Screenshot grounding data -
== == ==
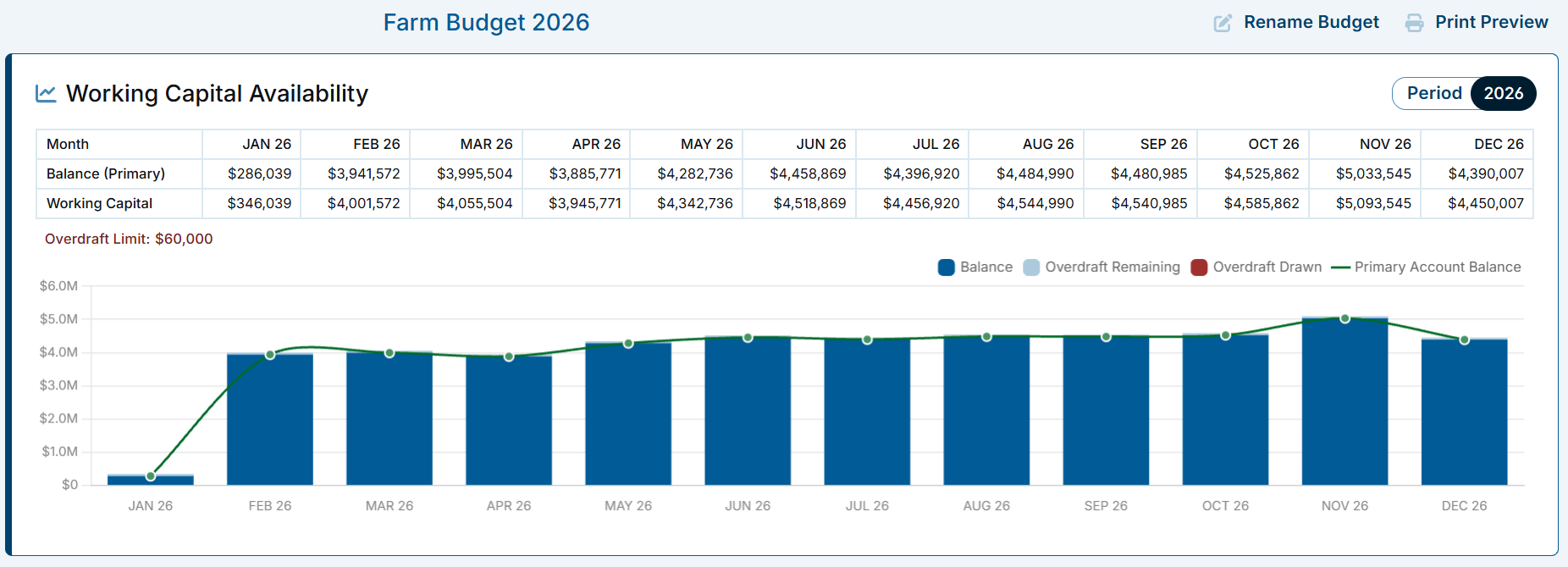Screen dimensions: 1568x567
Task: Toggle the Overdraft Remaining legend swatch
Action: click(x=1031, y=267)
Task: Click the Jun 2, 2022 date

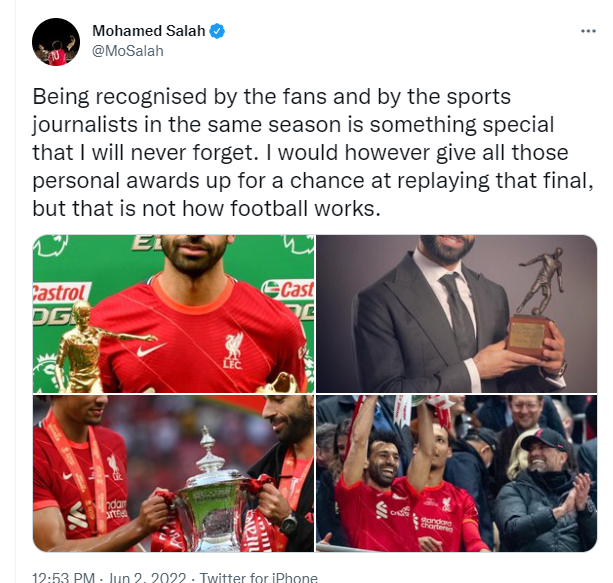Action: pos(147,578)
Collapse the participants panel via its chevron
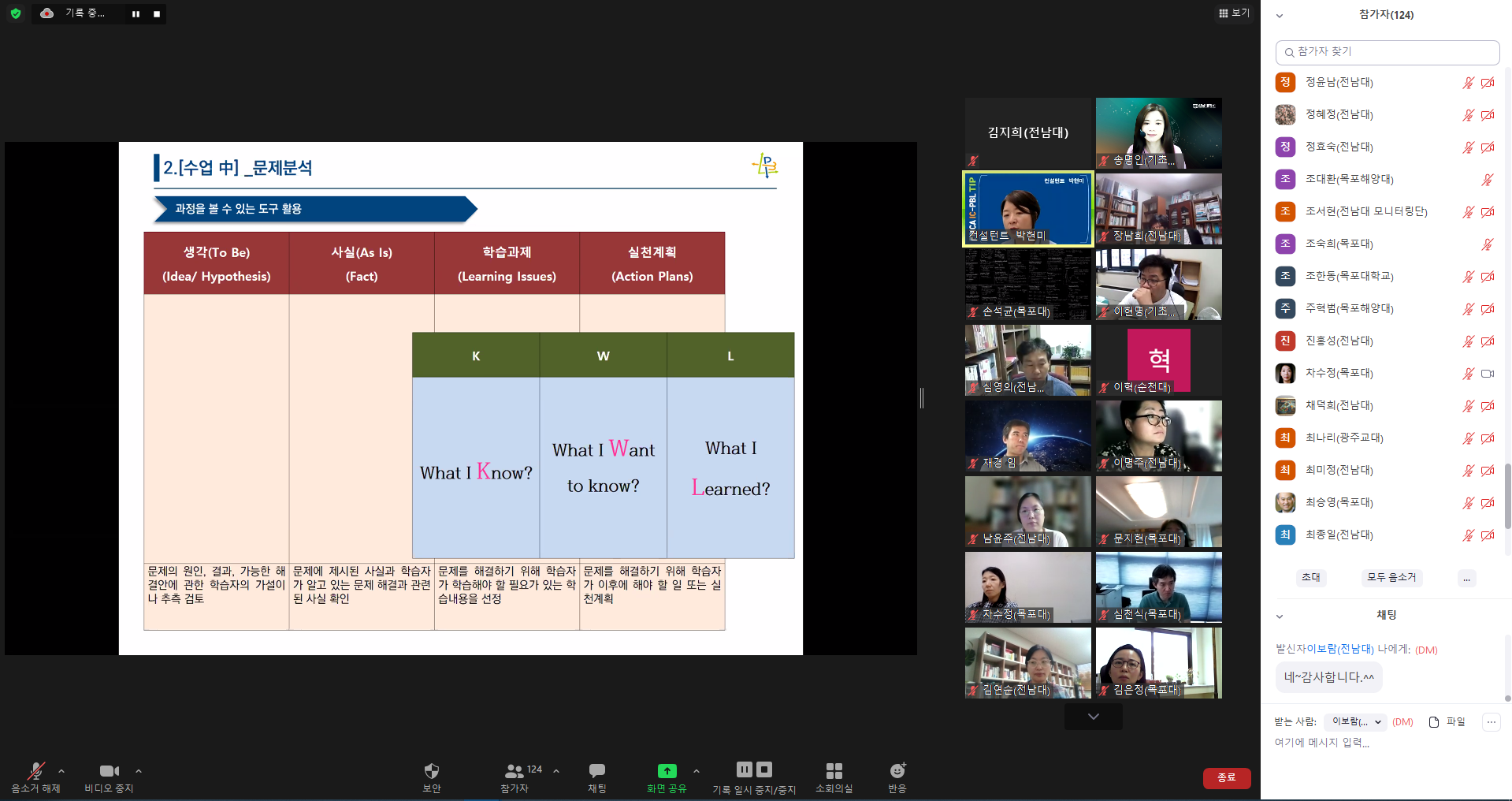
== == ==
Task -
From the line with "Task: Click the Jun 2, 2022 date" down to the last line of the records above, restate each line verbatim, passing over any picture.

Exercise result -
Task: Click the Jun 2, 2022 date

Action: pos(147,578)
Collapse the participants panel via its chevron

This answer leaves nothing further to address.